Warsaw - Explorers in Poland began digging on Tuesday for a
legendary Nazi train said to be laden with treasure and armaments.
They're
not dissuaded by decades of fruitless searches, a scientific determination that
no train is there and warnings by historians that such a train might not even
exist.
The
search in south-western Poland attests to the power of a local legend claiming
a Nazi "gold train" disappeared in a mountain tunnel as the Germans
escaped the advancing Soviet army at the end of World War II.
As the
dig got underway, a yellow excavator moved earth along railroad tracks above
the spot where two explorers - Andreas Richter, a German, and Piotr Koper, a
Pole - believe the train is buried. Richter and Koper, joined by several other
volunteers, expect the search to last several days.
The two
men claimed last year to have located the elusive train with radar equipment
deep in the bowels of the earth in the city of Walbrzych, sparking a gold rush
to the castle city and the surrounding area.
A
government official initially said he was "99% sure" the train was
there, helping to feed the frenzy. The arrival of treasure hunters and
curiosity seekers from across Europe gave a welcome financial boost to the coal
mining region of Silesia, which has struggled since unprofitable mines in the
area were closed after the fall of communism.
No giving up
Late
last year, geological experts from a university in Krakow, using magnetic
equipment, found no train on the spot.
But the
explorers refused to give up.
Andrzej
Gaik, a spokesman for the search team, said six independent companies using
various radar devices have detected anomalies indicating the shape of a tunnel
underground on an elevated area running along railroad tracks.
"The
results of the ground-penetrating radar examinations are very promising,"

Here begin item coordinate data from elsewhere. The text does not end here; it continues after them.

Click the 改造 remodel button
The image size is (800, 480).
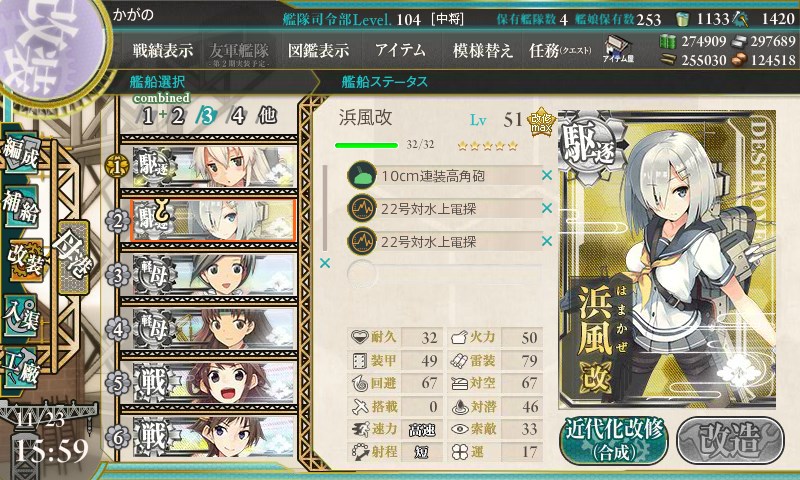[731, 440]
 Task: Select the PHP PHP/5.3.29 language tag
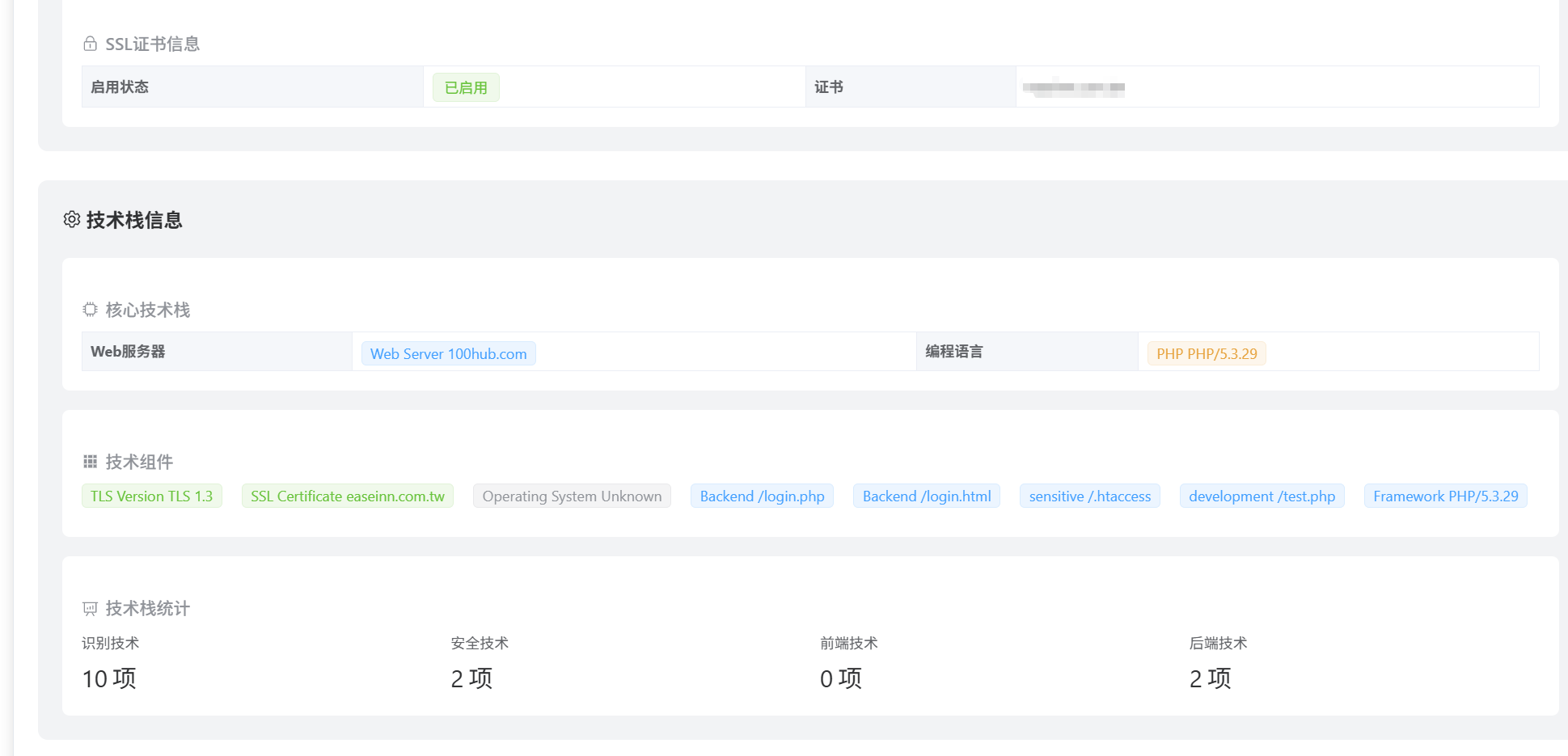(x=1206, y=353)
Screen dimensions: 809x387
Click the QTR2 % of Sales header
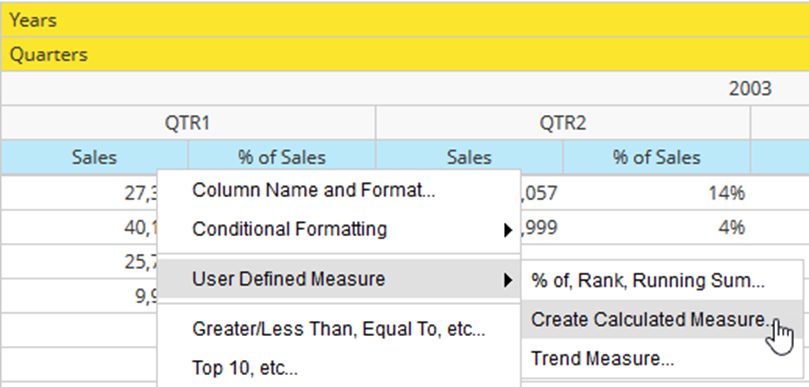click(656, 157)
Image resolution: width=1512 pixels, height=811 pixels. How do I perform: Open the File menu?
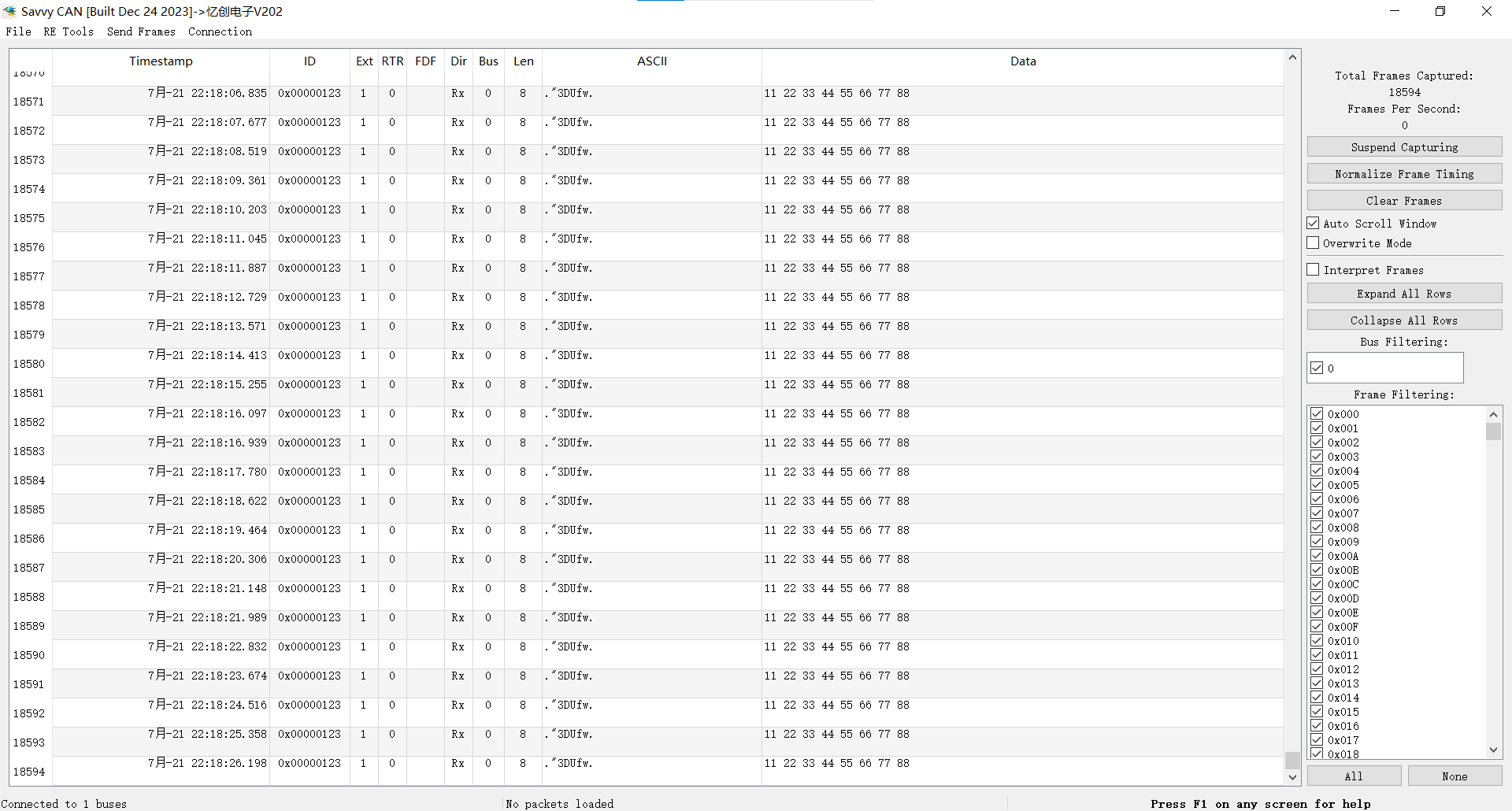click(18, 31)
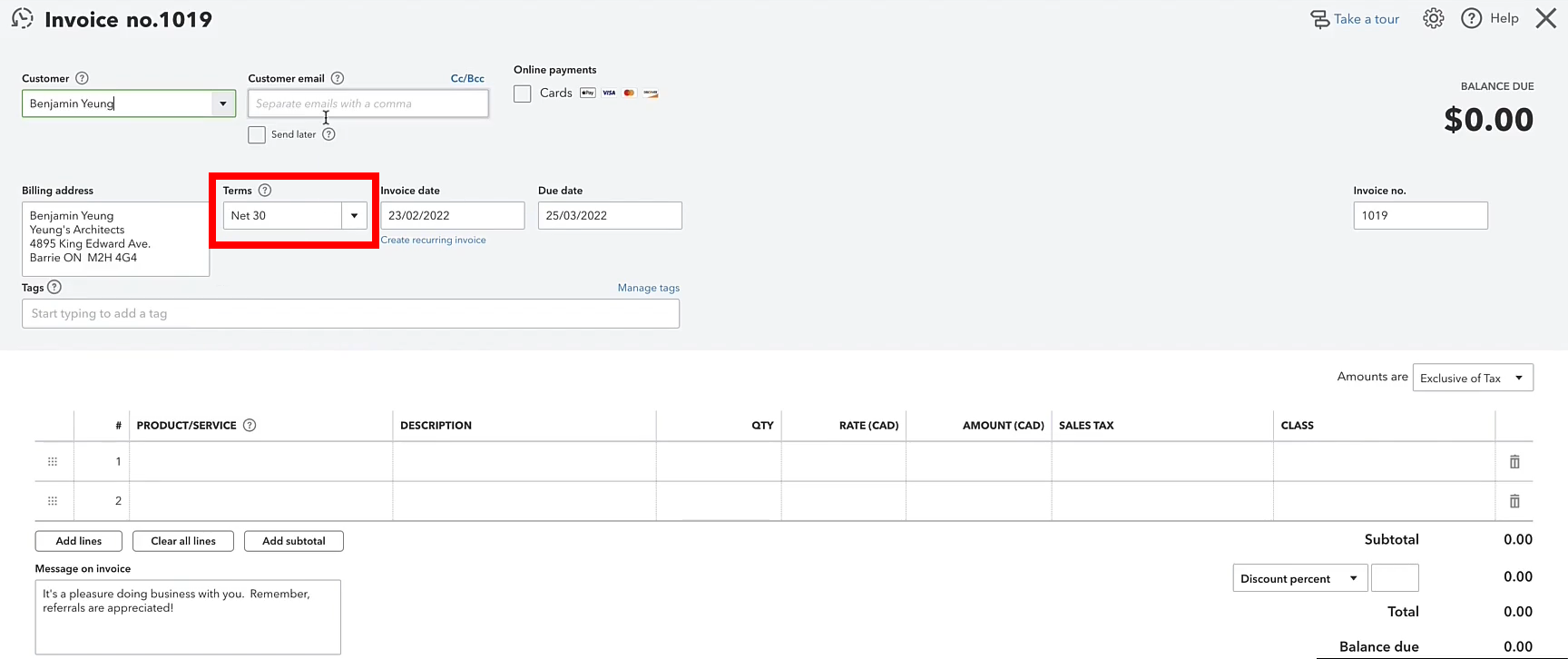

Gaik said. "It's so exciting and we count on success."
Historians
say the existence of the train, which is said to have gone missing in May 1945,
never has been conclusively proven. Polish authorities nonetheless have seemed
eager to pursue any chance of recovering treasures that have sparked the
imaginations of local people for decades.
At the
height of the frenzy last year, the World Jewish Congress reminded Poland's
authorities that, in the case of a discovery of a treasure-laden train, any
valuables belonging to Jews killed in the Holocaust must be returned to their
rightful owners or their heirs.
Legend
holds the train was armed and loaded with treasure and disappeared after
entering a complex of tunnels under the Owl Mountains, a secret project known
as "Riese" - or Giant - which the Nazis never finished.
The area
belonged to Germany at the time, but has been part of Poland since the borders
were moved in the post-war settlement.
Living source of the legend
A man
credited with being the main living source of the legend is a retired miner,
Tadeusz Slowikowski. He heard from a German man in the 1970s of a train that
left the German city of Breslau (today Poland's Wroclaw) in the spring of 1945,
as the Soviet army approached. He said the man told him the train disappeared
before ever making it to Waldenburg (now Walbrzych) about 65 kilometres to the
west.
However,
a local historian, Pawel Rodziewicz, told The Associated Press last year that
documentation leaves no doubt that gold in Breslau was evacuated to the German
central bank in Berlin and elsewhere, so there would have been no reason to
take any to Waldenburg, where the approaching Soviets could find it.
He
thinks it is impossible that a secret railway tunnel could have been built into
the hill near railroad tracks in frequent use. No documents have ever been
found to indicate such a project was undertaken, while documents exist even for
the most top-secret projects of the Third Reich, including some for the
subterranean tunnels beneath the Ksiaz Castle in Walbrzych, Rodziewicz argued.